Exercise objective: Verbatim copy without images: repeat the records in full.

* * *

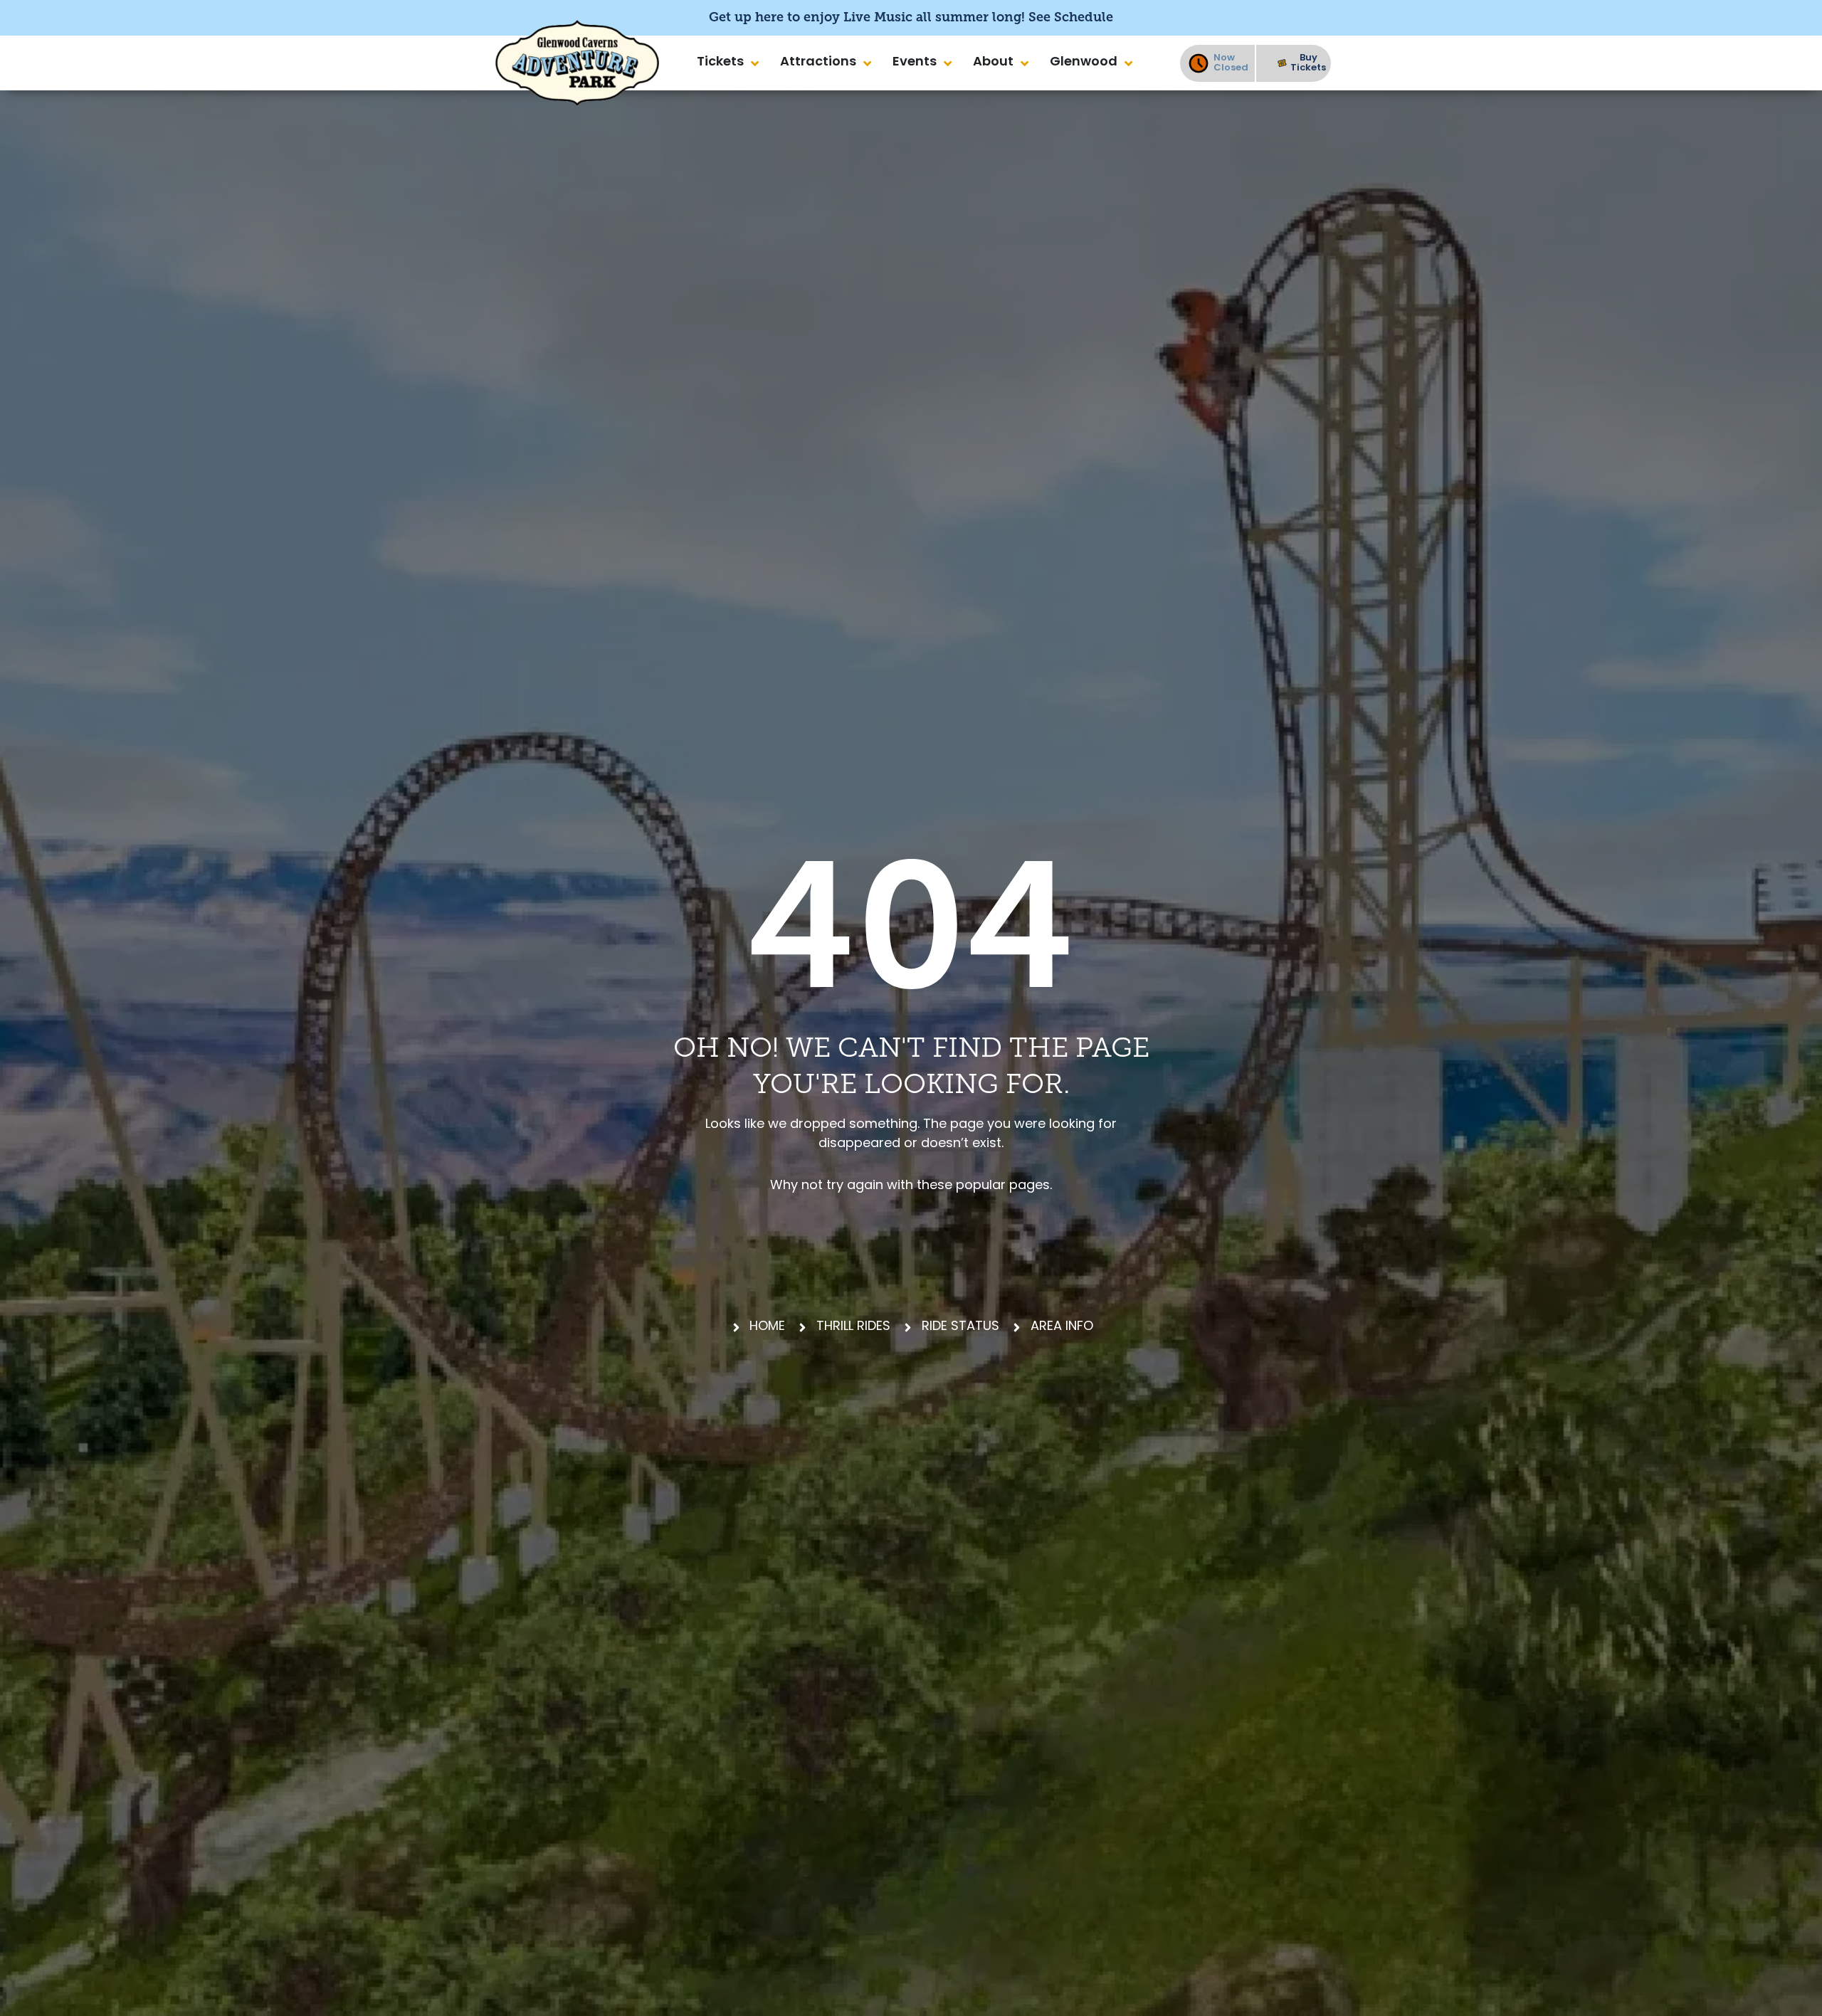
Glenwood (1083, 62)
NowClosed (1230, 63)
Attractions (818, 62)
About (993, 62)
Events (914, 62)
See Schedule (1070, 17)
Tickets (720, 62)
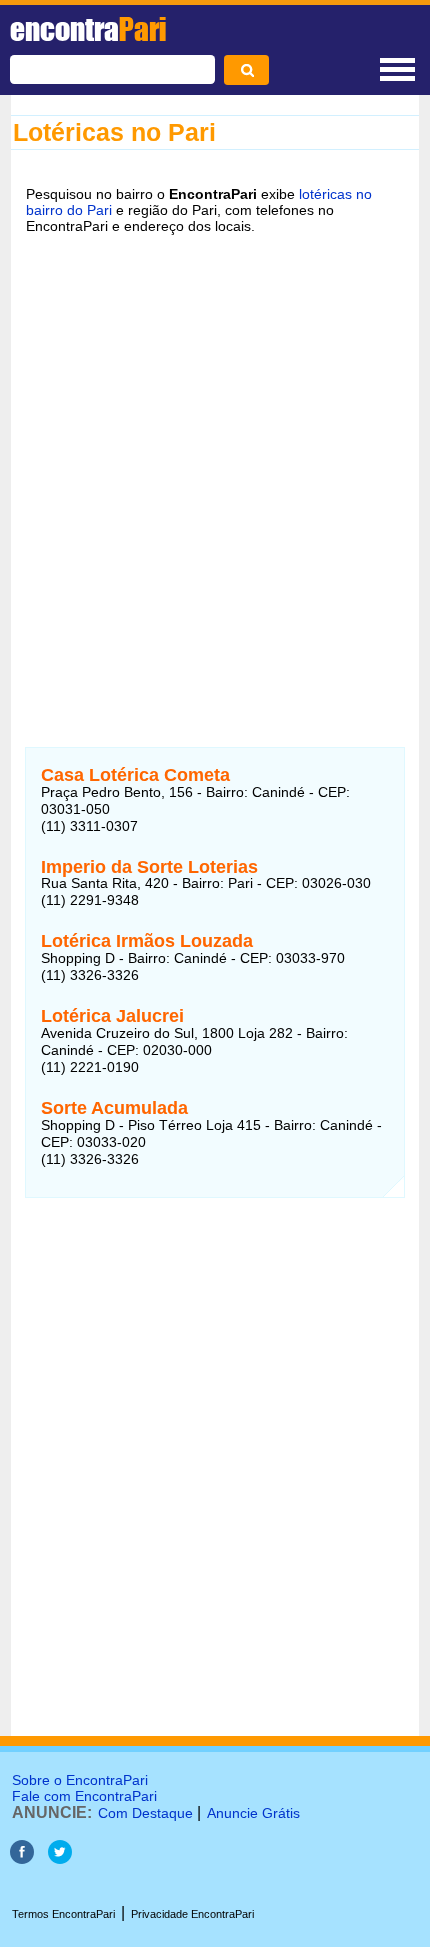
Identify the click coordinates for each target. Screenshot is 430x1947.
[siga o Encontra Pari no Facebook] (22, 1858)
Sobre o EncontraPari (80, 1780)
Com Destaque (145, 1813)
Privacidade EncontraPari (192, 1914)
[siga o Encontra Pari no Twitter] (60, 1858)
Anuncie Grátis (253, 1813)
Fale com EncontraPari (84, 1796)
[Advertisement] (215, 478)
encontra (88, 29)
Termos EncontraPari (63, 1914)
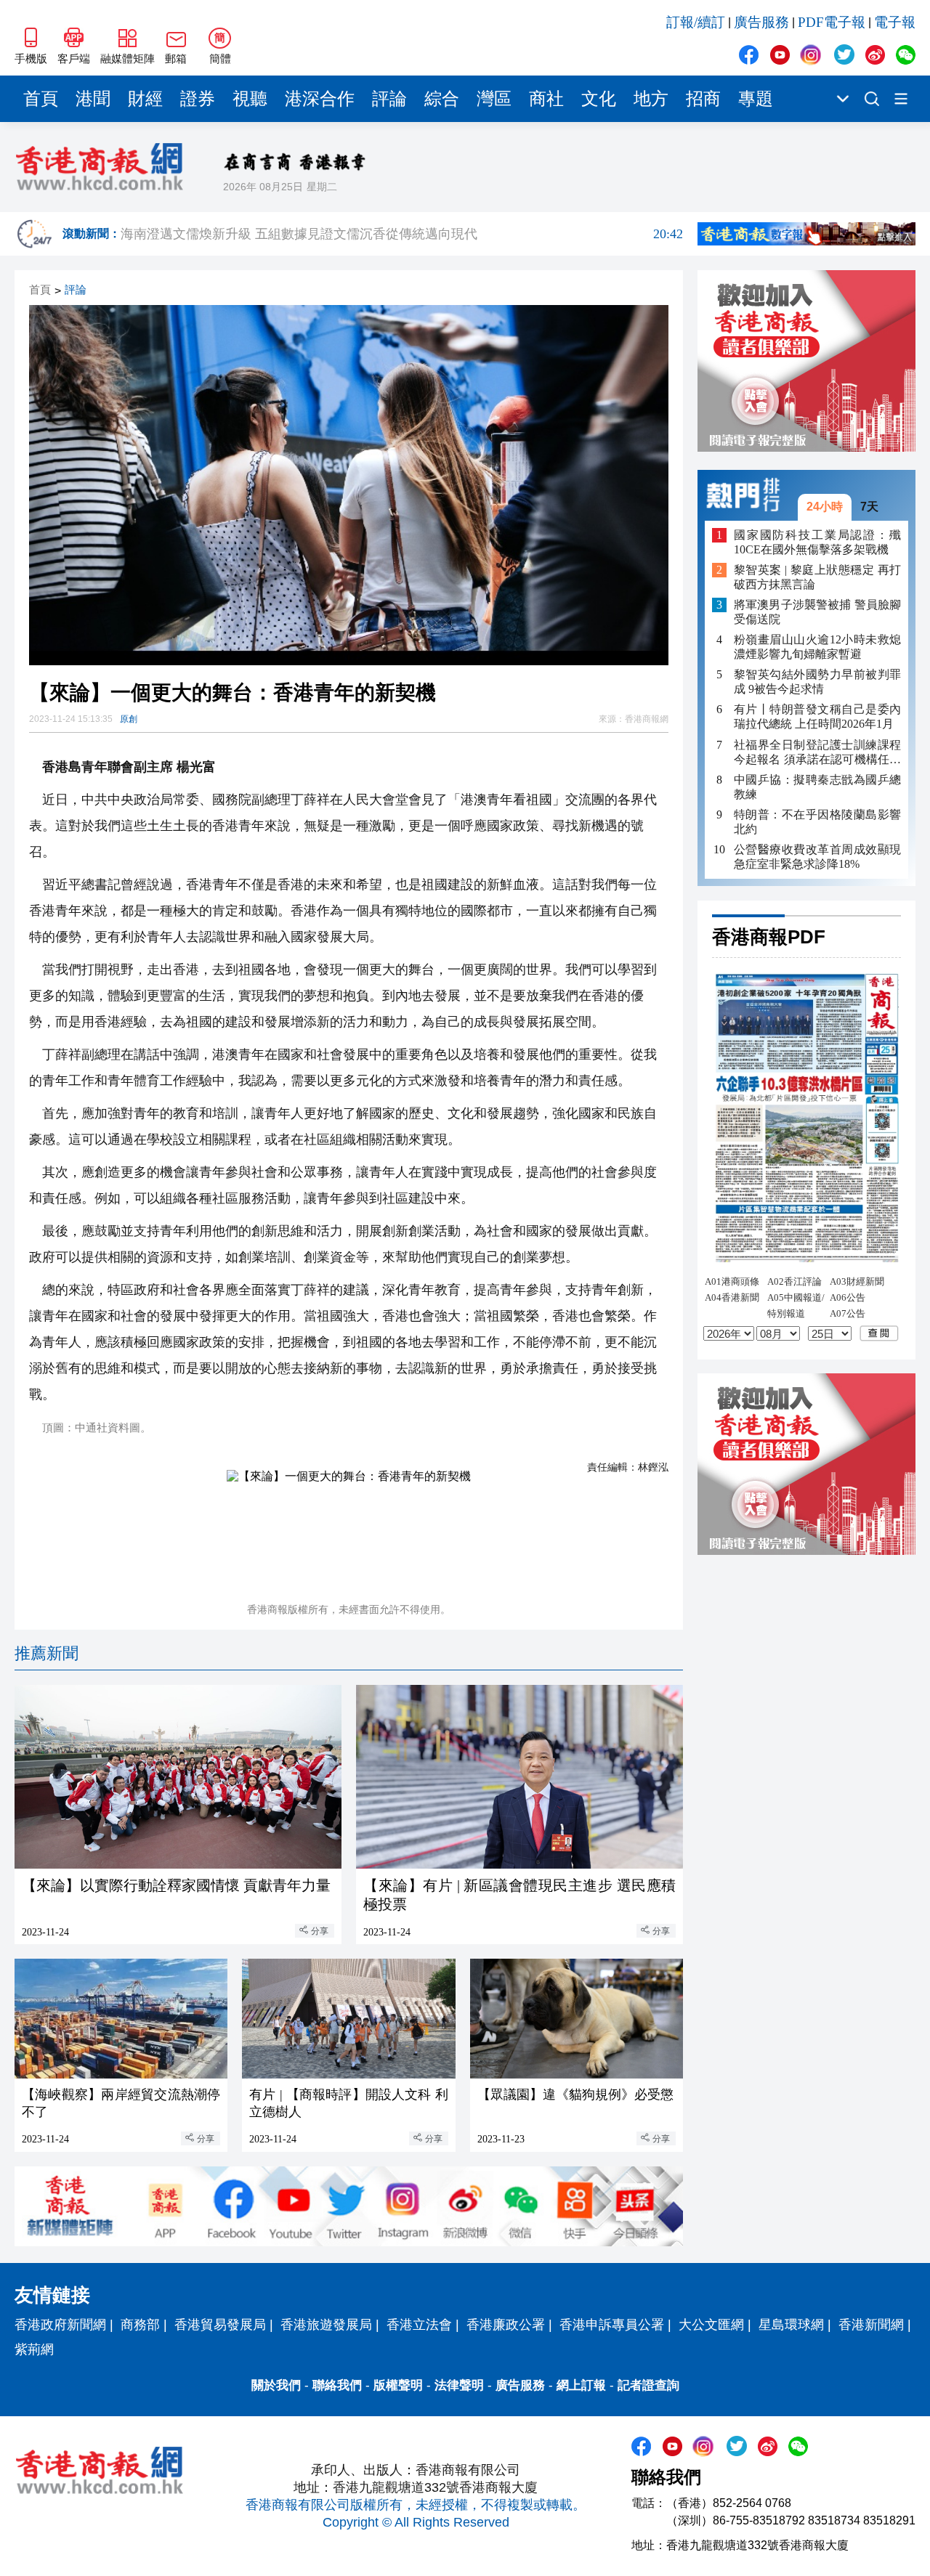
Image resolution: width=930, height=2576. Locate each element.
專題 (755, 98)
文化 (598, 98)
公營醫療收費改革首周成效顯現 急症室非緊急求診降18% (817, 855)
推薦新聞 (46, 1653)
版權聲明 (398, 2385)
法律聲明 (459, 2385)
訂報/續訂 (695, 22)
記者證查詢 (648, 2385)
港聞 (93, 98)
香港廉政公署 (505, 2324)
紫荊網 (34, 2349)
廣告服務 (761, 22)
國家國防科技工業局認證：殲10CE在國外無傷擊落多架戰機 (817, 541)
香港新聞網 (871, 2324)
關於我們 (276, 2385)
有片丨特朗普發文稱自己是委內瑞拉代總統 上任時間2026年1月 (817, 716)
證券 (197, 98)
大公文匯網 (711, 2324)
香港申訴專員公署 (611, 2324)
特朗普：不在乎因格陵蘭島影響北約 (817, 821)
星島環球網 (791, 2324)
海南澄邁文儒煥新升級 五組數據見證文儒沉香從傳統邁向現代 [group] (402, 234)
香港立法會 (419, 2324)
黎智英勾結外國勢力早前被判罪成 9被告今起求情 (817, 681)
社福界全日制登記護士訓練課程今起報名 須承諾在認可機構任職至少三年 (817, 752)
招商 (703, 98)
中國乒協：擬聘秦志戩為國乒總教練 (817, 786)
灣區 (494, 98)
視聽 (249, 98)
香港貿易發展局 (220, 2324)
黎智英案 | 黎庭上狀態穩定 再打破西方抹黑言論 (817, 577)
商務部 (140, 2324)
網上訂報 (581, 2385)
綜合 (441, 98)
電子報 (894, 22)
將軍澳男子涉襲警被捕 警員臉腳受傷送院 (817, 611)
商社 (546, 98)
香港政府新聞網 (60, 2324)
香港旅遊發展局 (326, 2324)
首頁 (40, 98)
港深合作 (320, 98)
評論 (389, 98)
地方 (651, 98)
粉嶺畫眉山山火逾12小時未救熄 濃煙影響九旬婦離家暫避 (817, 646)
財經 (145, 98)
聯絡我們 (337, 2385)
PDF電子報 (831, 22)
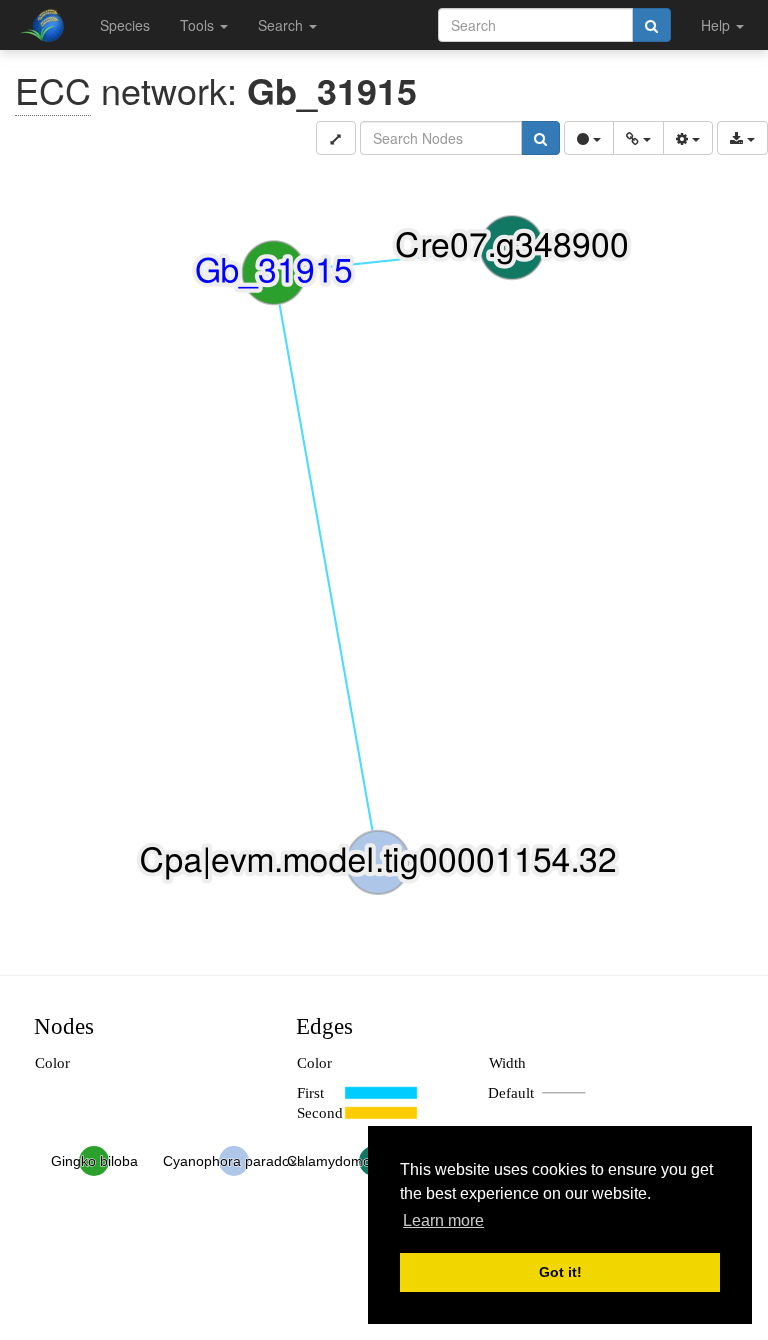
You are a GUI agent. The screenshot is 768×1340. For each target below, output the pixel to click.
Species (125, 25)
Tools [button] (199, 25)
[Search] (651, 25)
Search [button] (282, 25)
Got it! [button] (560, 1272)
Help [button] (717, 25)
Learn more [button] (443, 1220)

* * *

Answer box:
Glenwood (1083, 62)
NowClosed (1230, 63)
Attractions (818, 62)
About (993, 62)
Events (914, 62)
See Schedule (1070, 17)
Tickets (720, 62)
Identify the click coordinates for each target. Screenshot is 430x1947.
[siga o Encontra Pari no Facebook] (22, 1858)
Sobre o EncontraPari (80, 1780)
Com Destaque (145, 1813)
Privacidade EncontraPari (192, 1914)
[siga o Encontra Pari no Twitter] (60, 1858)
Anuncie Grátis (253, 1813)
Fale com EncontraPari (84, 1796)
[Advertisement] (215, 478)
encontra (88, 29)
Termos EncontraPari (63, 1914)
Image resolution: width=930, height=2576. Locate each element.
專題 (755, 98)
文化 (598, 98)
公營醫療收費改革首周成效顯現 急症室非緊急求診降18% (817, 855)
推薦新聞 (46, 1653)
版權聲明 (398, 2385)
法律聲明 (459, 2385)
訂報/續訂 (695, 22)
記者證查詢 (648, 2385)
港聞 (93, 98)
香港廉政公署 (505, 2324)
紫荊網 (34, 2349)
廣告服務 (761, 22)
國家國防科技工業局認證：殲10CE在國外無傷擊落多架戰機 (817, 541)
香港新聞網 (871, 2324)
關於我們 (276, 2385)
有片丨特朗普發文稱自己是委內瑞拉代總統 上任時間2026年1月 (817, 716)
證券 (197, 98)
大公文匯網 (711, 2324)
香港申訴專員公署 (611, 2324)
特朗普：不在乎因格陵蘭島影響北約 (817, 821)
星島環球網 (791, 2324)
海南澄邁文儒煥新升級 五組數據見證文儒沉香從傳統邁向現代 [group] (402, 234)
香港立法會 (419, 2324)
黎智英勾結外國勢力早前被判罪成 9被告今起求情 (817, 681)
社福界全日制登記護士訓練課程今起報名 須承諾在認可機構任職至少三年 (817, 752)
招商 (703, 98)
中國乒協：擬聘秦志戩為國乒總教練 (817, 786)
灣區 (494, 98)
視聽 (249, 98)
香港貿易發展局 (220, 2324)
黎智英案 | 黎庭上狀態穩定 再打破西方抹黑言論 (817, 577)
商務部 (140, 2324)
網上訂報 (581, 2385)
綜合 (441, 98)
電子報 (894, 22)
將軍澳男子涉襲警被捕 警員臉腳受傷送院 (817, 611)
商社 (546, 98)
香港政府新聞網 (60, 2324)
香港旅遊發展局 (326, 2324)
首頁 (40, 98)
港深合作 (320, 98)
評論 (389, 98)
地方 (651, 98)
粉嶺畫眉山山火逾12小時未救熄 濃煙影響九旬婦離家暫避 (817, 646)
財經 (145, 98)
聯絡我們 (337, 2385)
PDF電子報 (831, 22)
You are a GUI agent. The screenshot is 768×1340. For each target below, output the pixel to click.
Species (125, 25)
Tools [button] (199, 25)
[Search] (651, 25)
Search [button] (282, 25)
Got it! [button] (560, 1272)
Help [button] (717, 25)
Learn more [button] (443, 1220)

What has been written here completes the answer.